The 31-year district employee, the last seven of which had him at the helm of the nearly $400 million public agency in charge of water for 1.9 million people, got too comfortable. It was as if the rules didn’t apply to him—or his buddies within the district, or their husband’s companies—and he played fast and loose with taxpayer dollars. In the end, it cost him his job.

Goldie’s decision to go peacefully is a bit of a surprise. There was word he was refusing to sign a release in which both sides would agree not to sue one another. A bitter divorce would have been entertaining, perhaps, but fruitless for all parties. His legacy has been distilled to seven bullet points, which can be found at the bottom of this column. Go, Beau, go.

A CEO should be many things, but they shouldn’t be too proud to admit mistakes, especially when those mistakes involve taxpayer dollars. A public agency has to be accountable to its constituents, and Goldie was far more concerned with protecting himself and his long-term colleagues than shepherding public dollars in a transparent, responsible manner.

He also used the district counsel’s office to insulate himself against requests for public information. If there is one person who should follow Goldie out the door, it’s the district’s adorably curmudgeon counsel Stan Yamamoto, who seems to think that attorneys aren’t required to show their work.

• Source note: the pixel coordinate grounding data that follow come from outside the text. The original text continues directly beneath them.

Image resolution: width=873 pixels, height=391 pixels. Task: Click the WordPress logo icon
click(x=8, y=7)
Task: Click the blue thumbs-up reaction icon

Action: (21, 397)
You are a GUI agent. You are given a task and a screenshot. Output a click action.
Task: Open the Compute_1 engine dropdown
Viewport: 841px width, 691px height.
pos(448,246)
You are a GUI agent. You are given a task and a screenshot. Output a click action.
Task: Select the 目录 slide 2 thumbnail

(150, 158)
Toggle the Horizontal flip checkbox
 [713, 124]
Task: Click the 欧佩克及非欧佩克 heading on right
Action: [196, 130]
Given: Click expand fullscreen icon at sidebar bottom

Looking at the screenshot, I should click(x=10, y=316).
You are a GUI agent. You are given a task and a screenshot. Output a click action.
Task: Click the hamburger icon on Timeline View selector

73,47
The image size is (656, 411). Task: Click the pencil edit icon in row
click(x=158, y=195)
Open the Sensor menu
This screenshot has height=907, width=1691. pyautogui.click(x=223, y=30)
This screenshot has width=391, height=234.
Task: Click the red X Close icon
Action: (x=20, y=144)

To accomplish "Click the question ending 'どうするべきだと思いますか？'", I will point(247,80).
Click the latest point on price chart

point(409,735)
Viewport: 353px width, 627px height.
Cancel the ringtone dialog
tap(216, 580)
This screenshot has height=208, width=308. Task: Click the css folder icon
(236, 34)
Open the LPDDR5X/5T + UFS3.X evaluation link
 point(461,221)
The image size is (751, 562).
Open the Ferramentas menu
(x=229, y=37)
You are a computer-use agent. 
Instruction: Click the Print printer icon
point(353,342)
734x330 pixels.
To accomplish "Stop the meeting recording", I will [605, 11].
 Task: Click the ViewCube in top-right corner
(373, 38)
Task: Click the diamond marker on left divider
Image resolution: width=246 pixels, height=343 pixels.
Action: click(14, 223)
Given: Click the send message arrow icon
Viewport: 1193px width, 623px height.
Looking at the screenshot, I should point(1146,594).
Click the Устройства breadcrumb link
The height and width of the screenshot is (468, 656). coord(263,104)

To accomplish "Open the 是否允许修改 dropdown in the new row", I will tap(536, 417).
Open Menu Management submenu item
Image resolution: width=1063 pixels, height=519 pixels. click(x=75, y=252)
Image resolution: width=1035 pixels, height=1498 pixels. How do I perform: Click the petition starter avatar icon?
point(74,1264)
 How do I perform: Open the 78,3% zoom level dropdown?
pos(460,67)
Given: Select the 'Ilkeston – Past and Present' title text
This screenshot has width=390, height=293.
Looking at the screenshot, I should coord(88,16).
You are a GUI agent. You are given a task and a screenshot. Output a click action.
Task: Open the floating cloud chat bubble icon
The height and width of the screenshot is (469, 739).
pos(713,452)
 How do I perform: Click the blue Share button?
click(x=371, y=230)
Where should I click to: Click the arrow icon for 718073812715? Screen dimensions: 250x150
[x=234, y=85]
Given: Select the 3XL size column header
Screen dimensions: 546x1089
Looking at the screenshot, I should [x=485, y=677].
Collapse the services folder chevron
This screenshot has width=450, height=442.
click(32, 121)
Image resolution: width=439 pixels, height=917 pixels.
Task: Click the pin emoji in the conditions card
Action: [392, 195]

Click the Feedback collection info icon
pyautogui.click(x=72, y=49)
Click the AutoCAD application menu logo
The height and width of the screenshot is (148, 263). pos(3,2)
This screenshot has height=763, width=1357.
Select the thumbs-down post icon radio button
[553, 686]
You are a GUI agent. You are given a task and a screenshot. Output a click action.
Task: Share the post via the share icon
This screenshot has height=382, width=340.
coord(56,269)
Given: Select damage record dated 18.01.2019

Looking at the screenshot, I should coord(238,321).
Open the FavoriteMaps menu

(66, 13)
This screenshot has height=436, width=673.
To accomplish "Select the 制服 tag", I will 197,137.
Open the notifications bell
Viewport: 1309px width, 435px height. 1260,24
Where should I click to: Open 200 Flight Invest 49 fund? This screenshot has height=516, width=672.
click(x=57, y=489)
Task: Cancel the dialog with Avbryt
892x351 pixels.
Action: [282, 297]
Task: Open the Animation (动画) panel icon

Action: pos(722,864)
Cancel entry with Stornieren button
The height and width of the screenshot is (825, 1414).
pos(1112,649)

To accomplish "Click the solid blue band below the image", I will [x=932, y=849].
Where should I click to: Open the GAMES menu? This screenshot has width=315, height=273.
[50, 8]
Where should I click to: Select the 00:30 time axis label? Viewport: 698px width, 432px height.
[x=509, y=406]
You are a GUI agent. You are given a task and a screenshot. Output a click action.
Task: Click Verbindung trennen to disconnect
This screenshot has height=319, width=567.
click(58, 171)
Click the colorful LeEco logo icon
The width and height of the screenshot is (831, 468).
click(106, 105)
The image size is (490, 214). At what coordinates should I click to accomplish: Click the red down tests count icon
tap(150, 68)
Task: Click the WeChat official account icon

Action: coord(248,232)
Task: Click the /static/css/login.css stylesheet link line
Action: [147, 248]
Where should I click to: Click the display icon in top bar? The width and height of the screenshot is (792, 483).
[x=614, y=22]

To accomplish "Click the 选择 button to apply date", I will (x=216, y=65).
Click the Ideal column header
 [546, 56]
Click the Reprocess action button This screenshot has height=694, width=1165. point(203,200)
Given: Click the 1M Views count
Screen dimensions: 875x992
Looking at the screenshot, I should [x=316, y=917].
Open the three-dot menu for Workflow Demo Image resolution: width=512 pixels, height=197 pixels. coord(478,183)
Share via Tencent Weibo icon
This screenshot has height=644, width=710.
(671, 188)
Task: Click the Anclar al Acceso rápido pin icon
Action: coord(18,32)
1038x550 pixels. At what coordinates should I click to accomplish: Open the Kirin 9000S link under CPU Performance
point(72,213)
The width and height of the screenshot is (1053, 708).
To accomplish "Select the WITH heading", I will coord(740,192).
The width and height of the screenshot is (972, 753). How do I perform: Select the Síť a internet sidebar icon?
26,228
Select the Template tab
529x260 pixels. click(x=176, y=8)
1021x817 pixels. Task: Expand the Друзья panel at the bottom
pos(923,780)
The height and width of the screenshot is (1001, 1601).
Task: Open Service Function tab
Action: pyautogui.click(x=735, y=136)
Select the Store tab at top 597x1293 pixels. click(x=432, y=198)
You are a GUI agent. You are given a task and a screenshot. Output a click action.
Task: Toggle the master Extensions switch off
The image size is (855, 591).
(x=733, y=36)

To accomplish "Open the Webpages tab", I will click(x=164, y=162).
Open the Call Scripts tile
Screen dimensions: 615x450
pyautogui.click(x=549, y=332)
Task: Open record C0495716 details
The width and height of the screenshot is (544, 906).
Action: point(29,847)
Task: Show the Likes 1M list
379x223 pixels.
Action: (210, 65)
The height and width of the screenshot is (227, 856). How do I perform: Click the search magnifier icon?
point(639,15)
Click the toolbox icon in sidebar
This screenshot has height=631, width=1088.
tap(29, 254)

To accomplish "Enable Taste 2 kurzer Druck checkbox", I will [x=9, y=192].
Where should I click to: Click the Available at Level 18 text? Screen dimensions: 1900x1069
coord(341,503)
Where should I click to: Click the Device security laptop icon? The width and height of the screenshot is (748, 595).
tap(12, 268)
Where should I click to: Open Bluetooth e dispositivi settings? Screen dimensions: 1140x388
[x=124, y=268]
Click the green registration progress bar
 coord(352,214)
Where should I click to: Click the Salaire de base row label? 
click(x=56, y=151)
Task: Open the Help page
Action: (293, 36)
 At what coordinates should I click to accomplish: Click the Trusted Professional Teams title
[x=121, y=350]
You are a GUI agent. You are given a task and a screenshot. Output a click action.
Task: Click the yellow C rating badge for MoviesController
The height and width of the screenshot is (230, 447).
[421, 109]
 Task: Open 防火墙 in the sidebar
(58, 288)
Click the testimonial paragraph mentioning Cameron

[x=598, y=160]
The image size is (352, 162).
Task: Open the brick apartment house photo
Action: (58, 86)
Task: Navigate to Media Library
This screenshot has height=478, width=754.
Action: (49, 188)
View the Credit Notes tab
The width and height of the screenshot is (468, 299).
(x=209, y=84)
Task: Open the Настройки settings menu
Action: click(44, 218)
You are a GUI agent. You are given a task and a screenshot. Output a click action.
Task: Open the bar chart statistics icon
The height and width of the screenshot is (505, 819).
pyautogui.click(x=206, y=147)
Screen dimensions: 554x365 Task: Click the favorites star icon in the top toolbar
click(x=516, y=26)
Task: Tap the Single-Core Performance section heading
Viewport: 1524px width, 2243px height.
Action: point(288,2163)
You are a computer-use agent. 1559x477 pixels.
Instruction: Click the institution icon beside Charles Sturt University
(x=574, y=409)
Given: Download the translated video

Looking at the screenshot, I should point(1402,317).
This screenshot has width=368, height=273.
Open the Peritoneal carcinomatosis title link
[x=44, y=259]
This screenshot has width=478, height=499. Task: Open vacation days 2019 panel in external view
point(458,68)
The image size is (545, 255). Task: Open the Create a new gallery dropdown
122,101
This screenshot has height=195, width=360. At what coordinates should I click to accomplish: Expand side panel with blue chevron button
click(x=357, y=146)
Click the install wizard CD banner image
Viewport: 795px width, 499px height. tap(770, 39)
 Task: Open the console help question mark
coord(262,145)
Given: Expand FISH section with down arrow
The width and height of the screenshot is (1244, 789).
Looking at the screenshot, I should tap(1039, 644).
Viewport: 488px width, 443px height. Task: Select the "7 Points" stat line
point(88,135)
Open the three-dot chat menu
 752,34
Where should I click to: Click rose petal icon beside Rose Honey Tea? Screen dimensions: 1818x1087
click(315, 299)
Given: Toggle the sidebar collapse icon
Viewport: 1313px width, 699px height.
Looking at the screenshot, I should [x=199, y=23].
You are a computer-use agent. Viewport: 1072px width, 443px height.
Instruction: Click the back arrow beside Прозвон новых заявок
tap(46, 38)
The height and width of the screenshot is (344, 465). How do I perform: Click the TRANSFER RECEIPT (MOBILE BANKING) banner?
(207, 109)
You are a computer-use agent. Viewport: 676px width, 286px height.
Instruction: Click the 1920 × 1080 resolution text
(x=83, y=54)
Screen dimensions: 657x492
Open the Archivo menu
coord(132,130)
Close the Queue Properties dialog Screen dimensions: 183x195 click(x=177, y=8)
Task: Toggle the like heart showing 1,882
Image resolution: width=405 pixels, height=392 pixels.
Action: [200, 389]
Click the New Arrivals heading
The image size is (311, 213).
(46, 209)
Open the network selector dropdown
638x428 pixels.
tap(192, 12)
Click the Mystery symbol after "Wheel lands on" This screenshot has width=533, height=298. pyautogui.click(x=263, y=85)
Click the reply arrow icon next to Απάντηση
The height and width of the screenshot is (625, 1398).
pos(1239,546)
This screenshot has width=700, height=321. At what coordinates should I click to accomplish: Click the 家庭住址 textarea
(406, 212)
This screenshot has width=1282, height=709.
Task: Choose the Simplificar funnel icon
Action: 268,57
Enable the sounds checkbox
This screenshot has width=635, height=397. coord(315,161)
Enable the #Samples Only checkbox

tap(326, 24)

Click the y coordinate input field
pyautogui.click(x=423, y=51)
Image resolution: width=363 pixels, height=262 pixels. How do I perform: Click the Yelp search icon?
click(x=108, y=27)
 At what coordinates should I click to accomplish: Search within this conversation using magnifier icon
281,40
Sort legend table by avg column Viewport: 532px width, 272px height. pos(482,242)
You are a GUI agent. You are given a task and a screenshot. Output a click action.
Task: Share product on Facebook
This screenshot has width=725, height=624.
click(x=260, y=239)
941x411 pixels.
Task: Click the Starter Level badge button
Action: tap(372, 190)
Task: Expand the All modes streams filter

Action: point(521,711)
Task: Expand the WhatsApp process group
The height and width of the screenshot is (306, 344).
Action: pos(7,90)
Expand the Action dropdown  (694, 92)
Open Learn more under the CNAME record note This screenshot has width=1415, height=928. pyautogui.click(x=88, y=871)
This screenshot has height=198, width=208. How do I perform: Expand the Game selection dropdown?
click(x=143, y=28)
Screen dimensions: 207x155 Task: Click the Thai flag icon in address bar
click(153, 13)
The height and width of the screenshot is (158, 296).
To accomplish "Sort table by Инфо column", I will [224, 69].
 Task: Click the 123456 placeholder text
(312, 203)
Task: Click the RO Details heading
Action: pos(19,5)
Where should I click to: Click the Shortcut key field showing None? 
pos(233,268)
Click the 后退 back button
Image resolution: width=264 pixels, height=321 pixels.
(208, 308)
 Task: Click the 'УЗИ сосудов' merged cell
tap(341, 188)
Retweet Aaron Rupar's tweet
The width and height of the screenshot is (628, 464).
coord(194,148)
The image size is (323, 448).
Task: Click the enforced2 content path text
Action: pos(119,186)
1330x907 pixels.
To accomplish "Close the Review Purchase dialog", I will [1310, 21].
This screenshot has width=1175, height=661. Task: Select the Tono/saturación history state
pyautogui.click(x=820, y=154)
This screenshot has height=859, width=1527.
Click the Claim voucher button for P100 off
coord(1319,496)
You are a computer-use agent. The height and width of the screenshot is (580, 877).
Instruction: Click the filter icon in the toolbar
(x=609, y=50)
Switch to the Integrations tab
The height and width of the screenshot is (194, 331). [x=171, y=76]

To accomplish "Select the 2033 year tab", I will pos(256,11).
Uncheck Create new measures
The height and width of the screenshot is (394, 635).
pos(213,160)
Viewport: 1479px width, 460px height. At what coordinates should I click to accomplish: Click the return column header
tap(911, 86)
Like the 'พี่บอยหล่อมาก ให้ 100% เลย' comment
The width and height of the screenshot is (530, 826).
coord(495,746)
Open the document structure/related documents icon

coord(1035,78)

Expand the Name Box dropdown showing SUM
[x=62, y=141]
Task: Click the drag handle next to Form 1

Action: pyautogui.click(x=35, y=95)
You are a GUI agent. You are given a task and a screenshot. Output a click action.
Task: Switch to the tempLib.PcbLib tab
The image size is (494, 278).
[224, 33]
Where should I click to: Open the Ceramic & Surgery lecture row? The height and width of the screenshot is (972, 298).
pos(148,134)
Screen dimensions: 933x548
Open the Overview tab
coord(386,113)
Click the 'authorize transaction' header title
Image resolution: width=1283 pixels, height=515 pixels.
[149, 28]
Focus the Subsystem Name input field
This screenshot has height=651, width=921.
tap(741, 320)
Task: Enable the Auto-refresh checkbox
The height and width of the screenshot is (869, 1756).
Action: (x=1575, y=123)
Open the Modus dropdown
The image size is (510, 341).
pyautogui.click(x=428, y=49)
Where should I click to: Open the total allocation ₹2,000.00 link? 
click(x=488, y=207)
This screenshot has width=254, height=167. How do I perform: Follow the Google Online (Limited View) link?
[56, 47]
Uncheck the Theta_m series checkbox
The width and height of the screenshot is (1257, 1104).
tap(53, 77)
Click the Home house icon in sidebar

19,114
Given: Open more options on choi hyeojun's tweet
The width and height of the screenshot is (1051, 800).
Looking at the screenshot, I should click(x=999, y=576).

Multiple times Goldie and Yamamoto have teamed up to prevent the release of damning documents. For example, they have refused to release information related to a “firewall” agreement for Melanie Richardson, an administrator in charge of flood control for the district who at one time oversaw procurement, and also happens to be married to an owner of RMC Water and Environment, a company that bids for and wins big-dollar consulting contracts with the district.

It turns out, there is no “firewall” agreement, according to sources in the district, and any suggestion to the contrary by Goldie, Yamamoto or the spokesflak du jour is a lie.

Here is an internal document from 2011 that proves Richardson has had a conflict of interest in the district’s dealings with RMC.

“The short answer is yes, Melanie does have a financial conflict of interest because she receives community property income from her spouses’ employment with RMC,” wrote Leslie Orta, a district counsel, in a memo to Marc Klemencic, a former chief operating officer who is since retired.

It remains a mystery why Goldie was so insistent on fast-tracking contracts to RMC, but he apparently got another approved before being thrown out the door. We’ll follow up on that.

There remains a question of whether Goldie exceeded his authority when he started modifying contracts without board consent, and whether this put board members at risk of being sued. This definitely could have played a factor in his departure.

One of Goldie’s final acts as CEO was commissioning an investigation into district employees who blow the whistle. It is taking place right now and Yamamoto’s office has dragged its feet on releasing contract details to San Jose Inside. The witch hunt is an obvious misuse of taxpayer dollars in a time of drought.

Goldie’s cavalier attitude rubbed the board of directors raw, and the district’s employees were fed up with a CEO continuing to accumulate raises and performance bonuses while they did the real work day in and day out.

The district can spit shine Goldie’s legacy all it likes, but it would do the public a favor by admitting addition by subtraction has made the agency more accountable.

Beau Goldie’s top accomplishments, according to the Water District.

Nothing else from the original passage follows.